Task to complete: Can you output, word for word, everything in the listing from the line containing "You are a computer-use" down to the line containing "tap(16, 484)", both of those lines included?

BEGIN Dataset entries

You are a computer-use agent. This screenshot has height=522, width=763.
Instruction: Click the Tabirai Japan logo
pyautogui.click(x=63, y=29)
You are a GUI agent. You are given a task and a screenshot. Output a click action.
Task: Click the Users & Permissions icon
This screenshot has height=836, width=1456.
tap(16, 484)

END Dataset entries
BEGIN Dataset entries

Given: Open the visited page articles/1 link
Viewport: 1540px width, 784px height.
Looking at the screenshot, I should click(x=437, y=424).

END Dataset entries

The result:
You are a computer-use agent. This screenshot has height=522, width=763.
Instruction: Click the Tabirai Japan logo
pyautogui.click(x=63, y=29)
You are a GUI agent. You are given a task and a screenshot. Output a click action.
Task: Click the Users & Permissions icon
This screenshot has height=836, width=1456.
tap(16, 484)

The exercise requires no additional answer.